By ANDREW JACOBS JULY 16, 2014 2:26 AMJuly 16, 2014 11:09 am
Li Xuewen, an essayist and playwright in Beijing, has been fired from his job as a book editor in what he said was retribution for attending a private event in May marking the 25th anniversary of the military suppression of the Tiananmen Square protests.
Mr. Li, 37, a senior editor at the state-owned Lijiang Publishing House, said he was abruptly let go on Tuesday.
In a telephone interview Tuesday evening, Mr. Li said his boss had come under pressure from security agents in the two months since a group of intellectuals and rights advocates gathered at an apartment in Beijing to discuss the 1989 crackdown, in which hundreds, possibly thousands, of civilians were killed.
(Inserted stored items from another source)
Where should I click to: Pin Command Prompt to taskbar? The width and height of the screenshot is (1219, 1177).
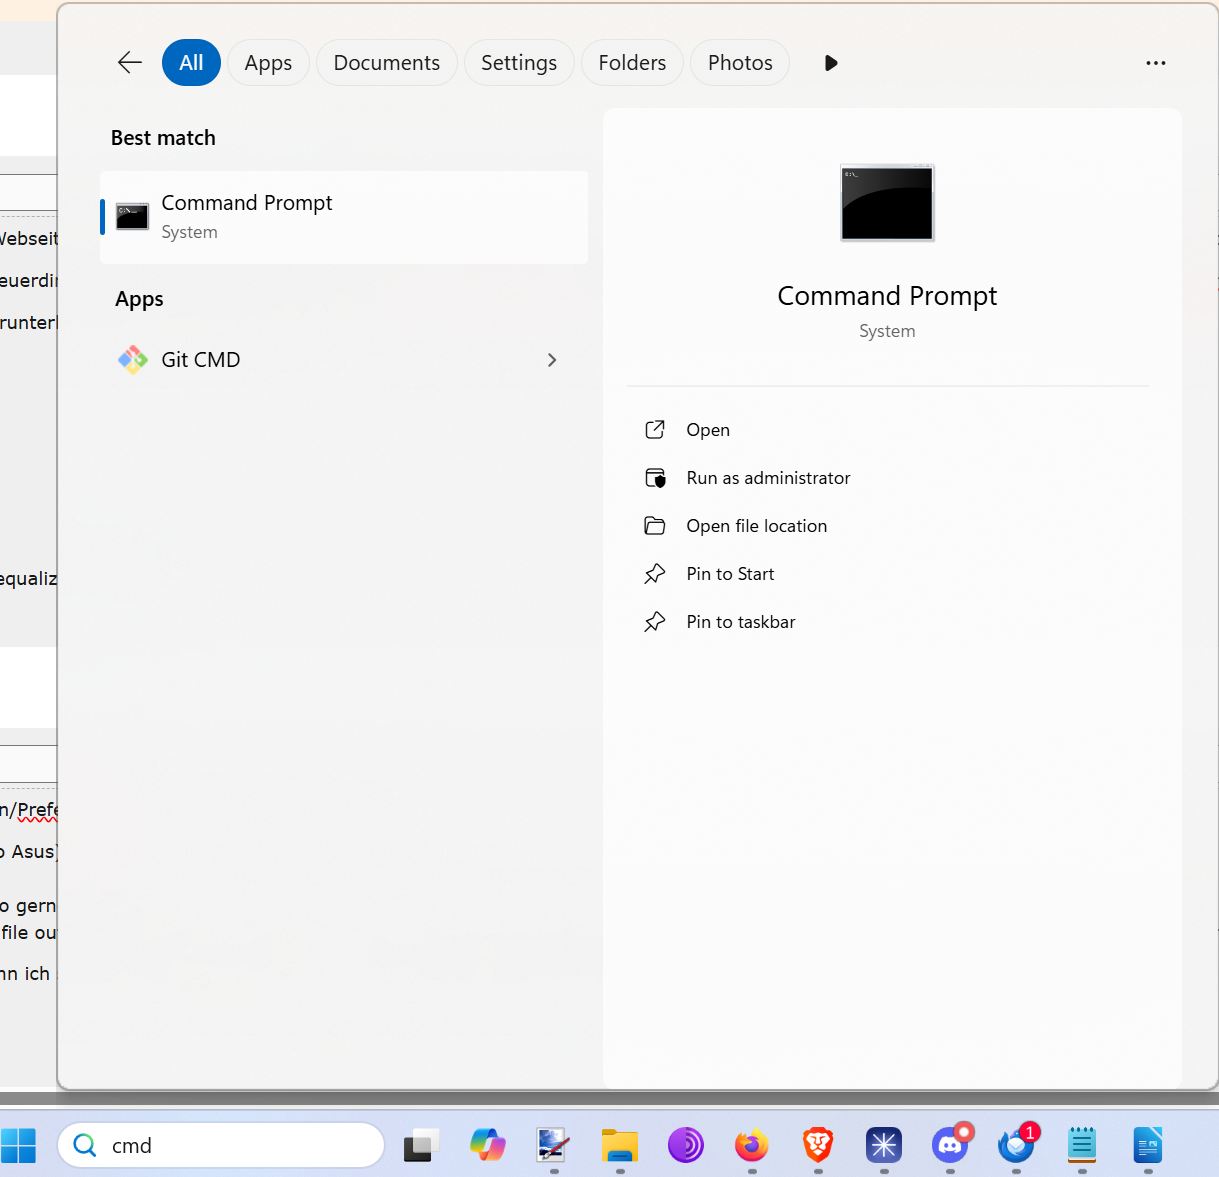pyautogui.click(x=740, y=622)
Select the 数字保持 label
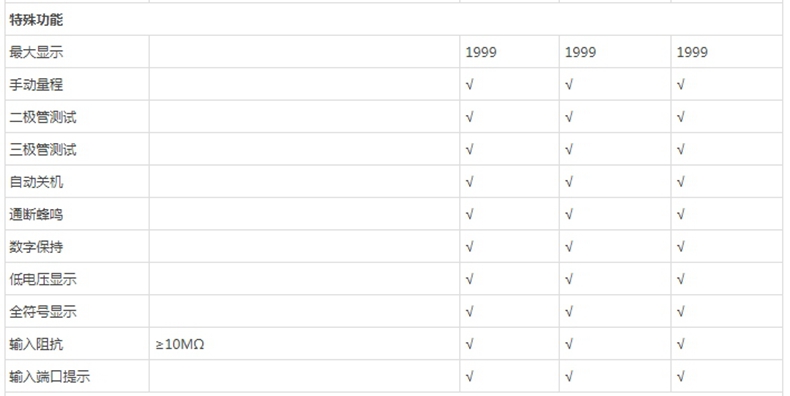 pos(36,246)
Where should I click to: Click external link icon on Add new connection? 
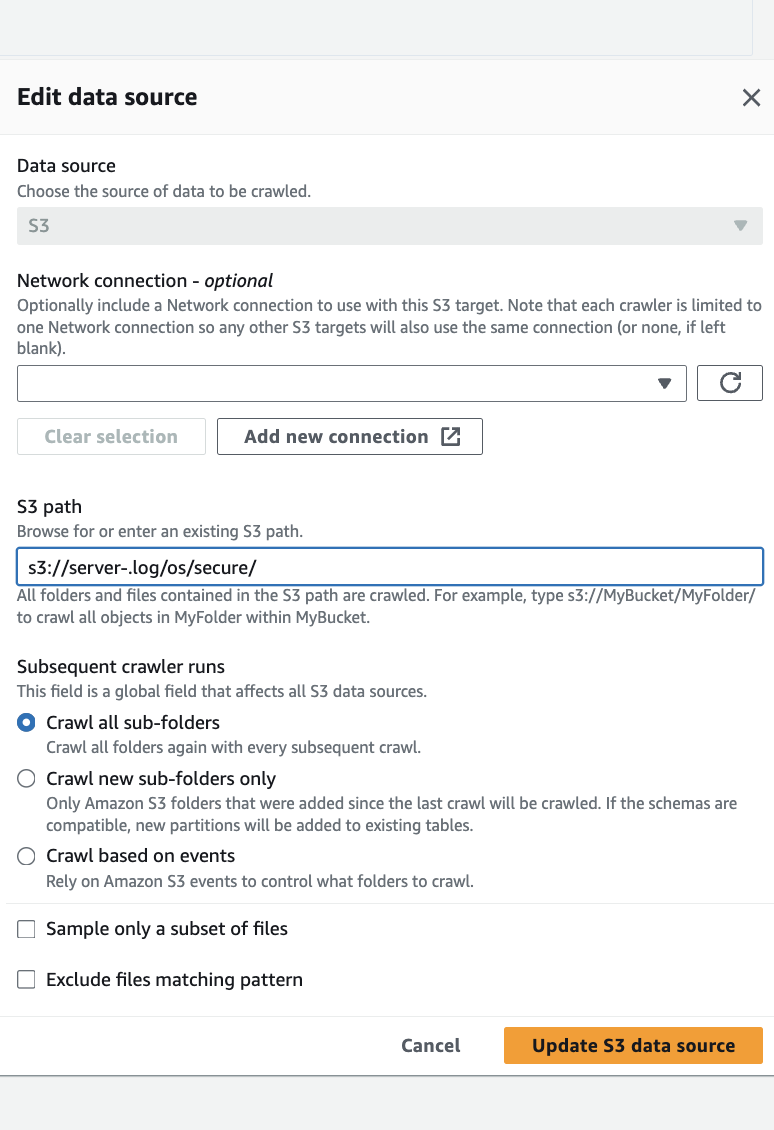point(451,437)
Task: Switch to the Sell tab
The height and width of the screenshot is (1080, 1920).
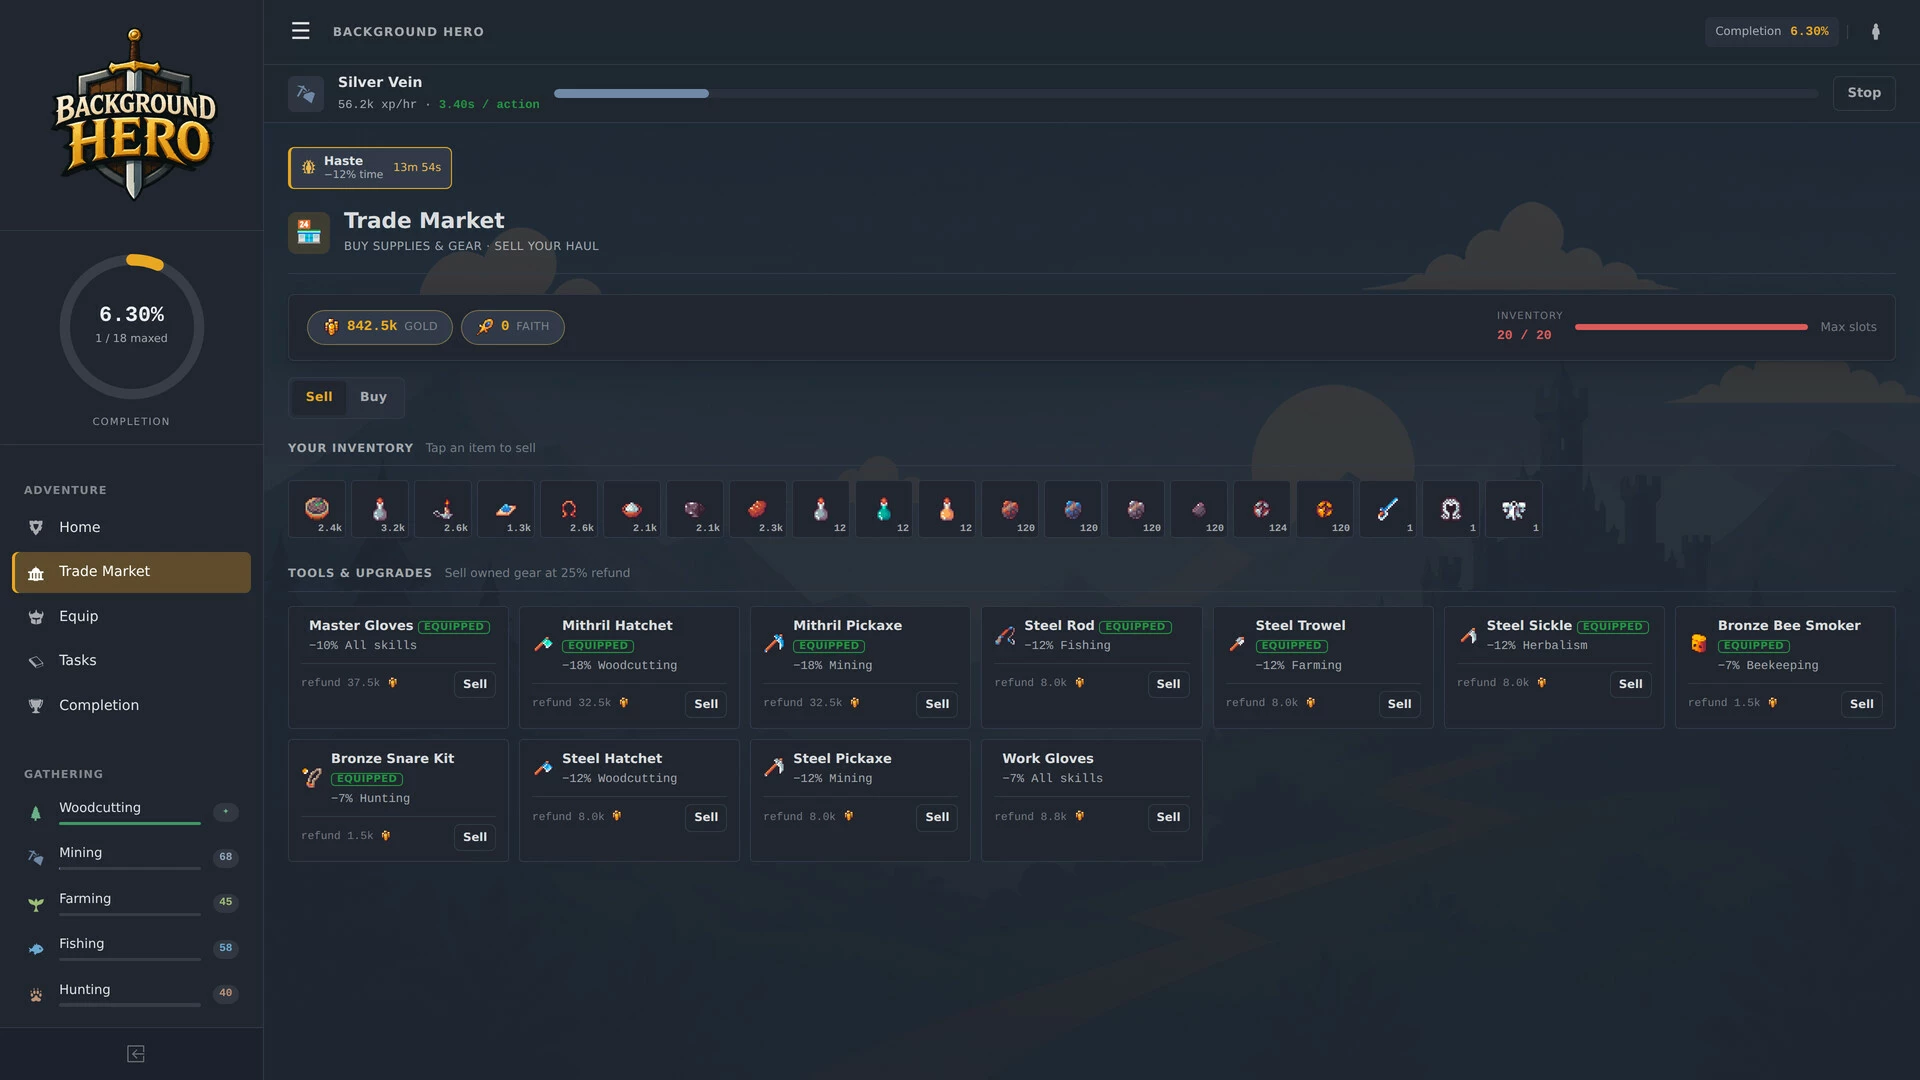Action: pyautogui.click(x=319, y=397)
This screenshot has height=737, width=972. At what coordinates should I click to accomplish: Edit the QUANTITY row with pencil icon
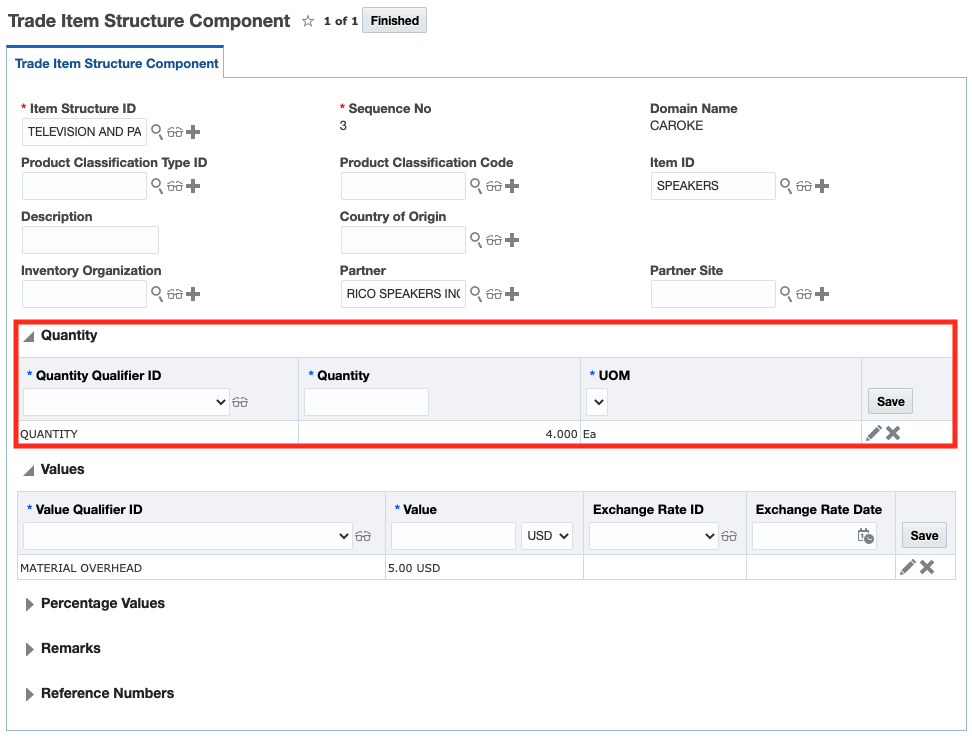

A photograph of the seminar’s participants was posted on the Internet, drawing the attention of the authorities at a time when the Chinese government was anxious to tamp down any commemoration or public discussion of the politically sensitive anniversary.
In the days following the May 3 meeting, the police detained five of the attendees. One of them, Pu Zhiqiang, a prominent rights lawyer, was subsequently charged with “picking quarrels and provoking troubles,” as well as with illegally gathering personal information. His niece Qu Zhenhong, a fellow lawyer, also remains in police custody, but the others have since been released.